- [Required work]: Reproduce the rows below word for word.

- [Stored data]:
-*-*-

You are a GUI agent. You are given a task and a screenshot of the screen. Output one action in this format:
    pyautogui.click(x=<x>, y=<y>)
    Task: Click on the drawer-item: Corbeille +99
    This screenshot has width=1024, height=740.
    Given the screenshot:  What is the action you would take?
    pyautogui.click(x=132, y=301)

-*-*-

- [Answer to the problem]:
You are a GUI agent. You are given a task and a screenshot of the screen. Output one action in this format:
    pyautogui.click(x=<x>, y=<y>)
    Task: Click on the drawer-item: Corbeille +99
    This screenshot has width=1024, height=740.
    Given the screenshot:  What is the action you would take?
    pyautogui.click(x=132, y=301)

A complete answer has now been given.